Records from a data collection
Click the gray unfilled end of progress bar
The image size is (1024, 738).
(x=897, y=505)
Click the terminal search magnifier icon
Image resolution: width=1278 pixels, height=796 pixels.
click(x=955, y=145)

Task requirements
Output every line of the data above verbatim, from the first line to the last.

Solution to this problem
Click the gray unfilled end of progress bar
The image size is (1024, 738).
(x=897, y=505)
Click the terminal search magnifier icon
Image resolution: width=1278 pixels, height=796 pixels.
click(x=955, y=145)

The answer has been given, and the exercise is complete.